Background: Specialized data structures are required for online algorithms to efficiently handle large sequencing datasets. The counting quotient filter (CQF), a compact hashtable, can efficiently store k-mers with a skewed distribution. Result: Here, we present the mixed-counters quotient filter (MQF) as a new variant of the CQF with novel counting and labeling systems. The new counting system adapts to a wider range of data distributions for increased space efficiency and is faster than the CQF for insertions and queries in most of the tested scenarios.
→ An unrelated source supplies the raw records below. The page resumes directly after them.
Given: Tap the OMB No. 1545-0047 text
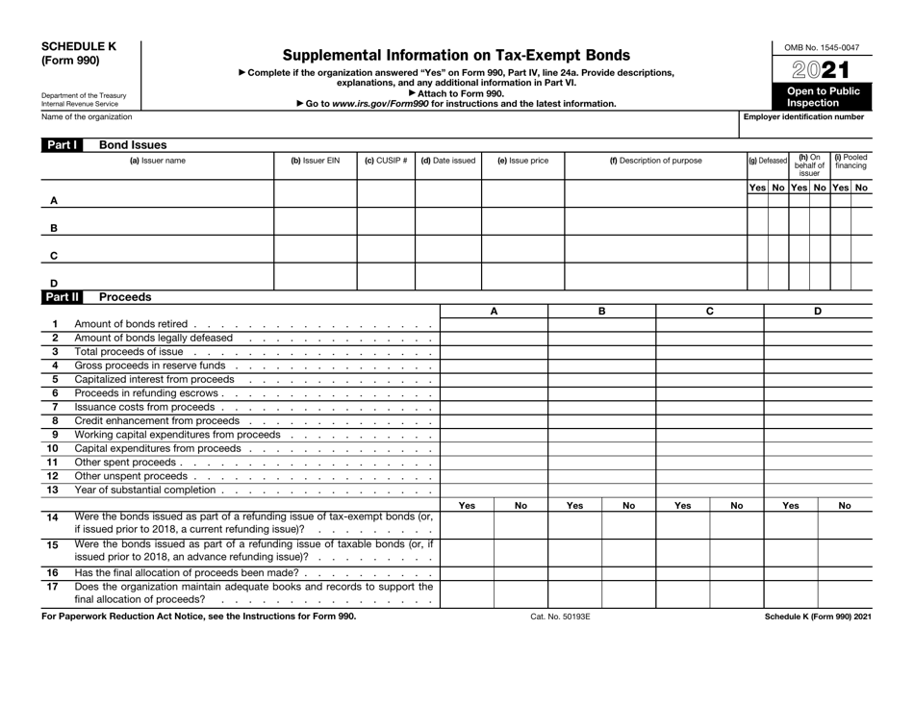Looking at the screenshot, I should click(x=822, y=47).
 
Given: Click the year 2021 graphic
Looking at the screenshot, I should click(x=823, y=70).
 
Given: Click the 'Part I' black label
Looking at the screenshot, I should click(x=60, y=144).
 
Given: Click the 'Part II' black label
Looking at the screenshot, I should click(x=61, y=297).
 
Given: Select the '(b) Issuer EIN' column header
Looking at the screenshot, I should click(x=316, y=162).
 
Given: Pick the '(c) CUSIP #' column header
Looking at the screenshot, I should click(x=386, y=162).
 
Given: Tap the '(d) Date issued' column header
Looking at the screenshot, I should click(x=447, y=162).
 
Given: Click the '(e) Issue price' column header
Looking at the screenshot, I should click(x=521, y=162).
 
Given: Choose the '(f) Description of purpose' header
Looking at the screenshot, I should click(x=655, y=162).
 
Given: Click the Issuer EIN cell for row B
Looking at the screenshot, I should click(x=316, y=228).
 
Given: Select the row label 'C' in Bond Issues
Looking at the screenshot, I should click(x=53, y=256).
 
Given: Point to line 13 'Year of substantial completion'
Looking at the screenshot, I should click(x=144, y=490).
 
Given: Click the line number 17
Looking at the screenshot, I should click(x=54, y=586).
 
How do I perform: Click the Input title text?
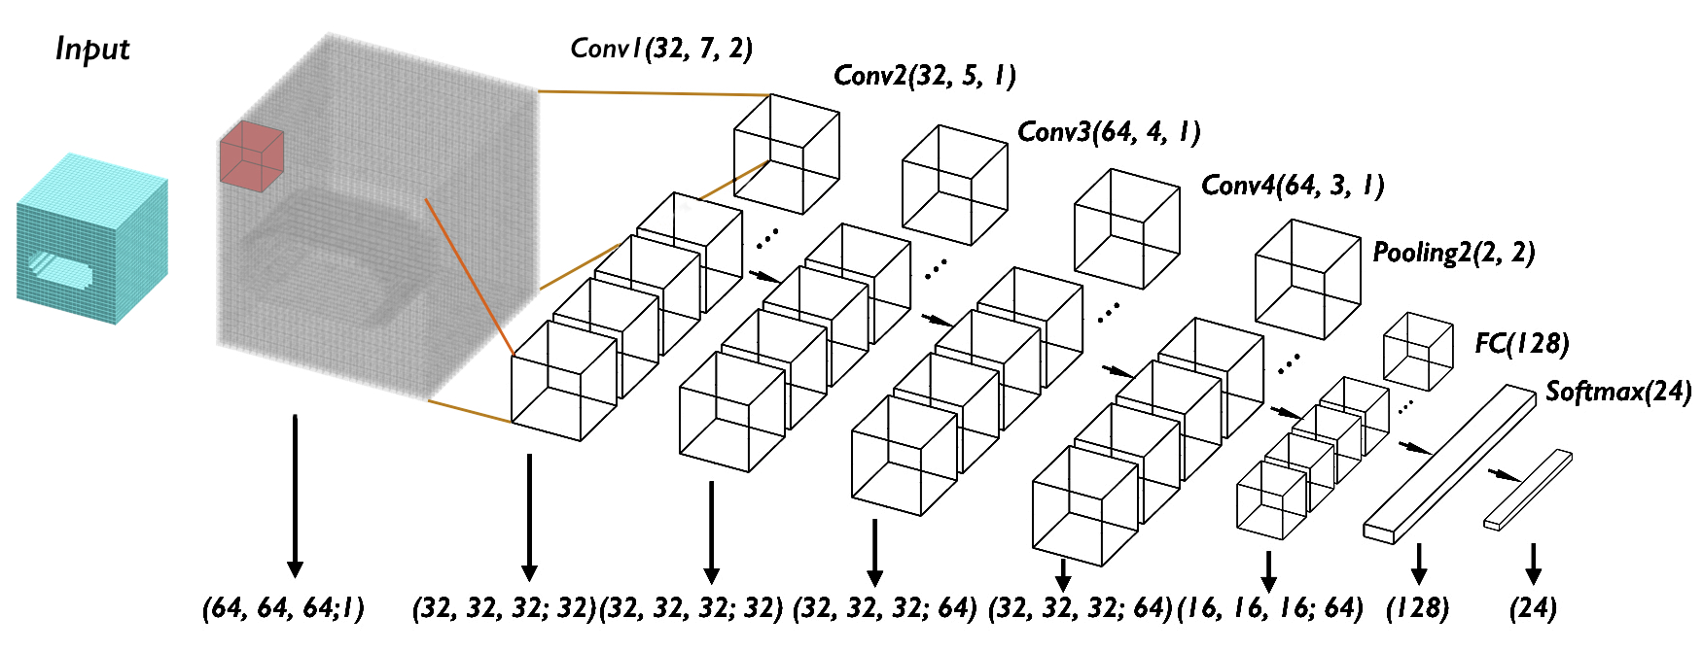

A buffered version of the MQF can offload storage to disk, trading speed of insertions and queries for a significant memory reduction. The labeling system provides a flexible framework for assigning labels to member items while maintaining good data locality and a concise memory representation. These labels serve as a minimal perfect hash function but are ~ tenfold faster than BBhash, with no need to re-analyze the original data for further insertions or deletions. Conclusions: The MQF is a flexible and efficient data structure that extends our ability to work with high throughput sequencing data.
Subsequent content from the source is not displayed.